Krog potrafi się zatem zanurzyć w swych doświadczeniach i znaleźć w nich wolność: jej wyraziste „ja” nie wyłania się z samotności ani z obojętności na rzeczywistość, przeciwnie: wzrasta wśród więzi, w miłości do męża i dzieci; jej „ja” wyłania się także z zależności, zwłaszcza tej podstawowej: od zmieniającego się ciała, przemijającej kobiecości, zagrożonego śmiertelną chorobą życia.
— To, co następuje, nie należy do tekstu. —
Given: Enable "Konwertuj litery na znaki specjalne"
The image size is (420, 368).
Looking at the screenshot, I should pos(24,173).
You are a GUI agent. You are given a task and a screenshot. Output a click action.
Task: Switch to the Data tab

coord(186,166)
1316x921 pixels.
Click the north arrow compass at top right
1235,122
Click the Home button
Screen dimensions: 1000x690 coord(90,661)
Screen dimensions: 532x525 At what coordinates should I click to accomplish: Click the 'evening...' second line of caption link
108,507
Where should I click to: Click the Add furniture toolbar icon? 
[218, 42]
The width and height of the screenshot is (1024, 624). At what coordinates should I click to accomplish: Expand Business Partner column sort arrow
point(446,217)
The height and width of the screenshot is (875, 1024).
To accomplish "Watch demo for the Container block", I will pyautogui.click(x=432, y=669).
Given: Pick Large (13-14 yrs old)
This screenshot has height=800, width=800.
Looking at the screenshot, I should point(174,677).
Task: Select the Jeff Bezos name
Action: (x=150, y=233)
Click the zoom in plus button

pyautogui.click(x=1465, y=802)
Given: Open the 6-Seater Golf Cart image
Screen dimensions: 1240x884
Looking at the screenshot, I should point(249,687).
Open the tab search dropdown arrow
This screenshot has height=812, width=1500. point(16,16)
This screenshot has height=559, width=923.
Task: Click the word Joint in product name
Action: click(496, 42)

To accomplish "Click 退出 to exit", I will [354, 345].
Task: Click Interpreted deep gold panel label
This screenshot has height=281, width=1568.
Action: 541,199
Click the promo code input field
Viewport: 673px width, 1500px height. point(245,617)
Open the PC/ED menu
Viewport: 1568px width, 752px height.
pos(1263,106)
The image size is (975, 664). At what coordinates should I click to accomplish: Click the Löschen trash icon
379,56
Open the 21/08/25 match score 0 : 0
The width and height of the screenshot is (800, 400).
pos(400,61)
Jej poezja oddaje zatem emocjonalne i egzystencjalne bogactwo zwykłego życia: codziennego i rodzinnego, blisko ciała i wśród ciał. Krog nie przydaje mu ani wzniosłości, ani brutalności; pisze o nim bez upiększeń i bez sentymentów, odważnie bada i opisuje jego ukryte wymiary tak, że – przykładowo – trwający całe życie związek małżeński sprawia wrażenie przygody tyleż pięknej, co wymagającej, i tylko dla odważnych. I mimo momentów, które można by nazwać dosadnymi, Krog nie jest naturalistką. W odpowiedniej chwili zawsze sprawi, że realistyczne detale wybrzmiewają w poetyckiej metaforze.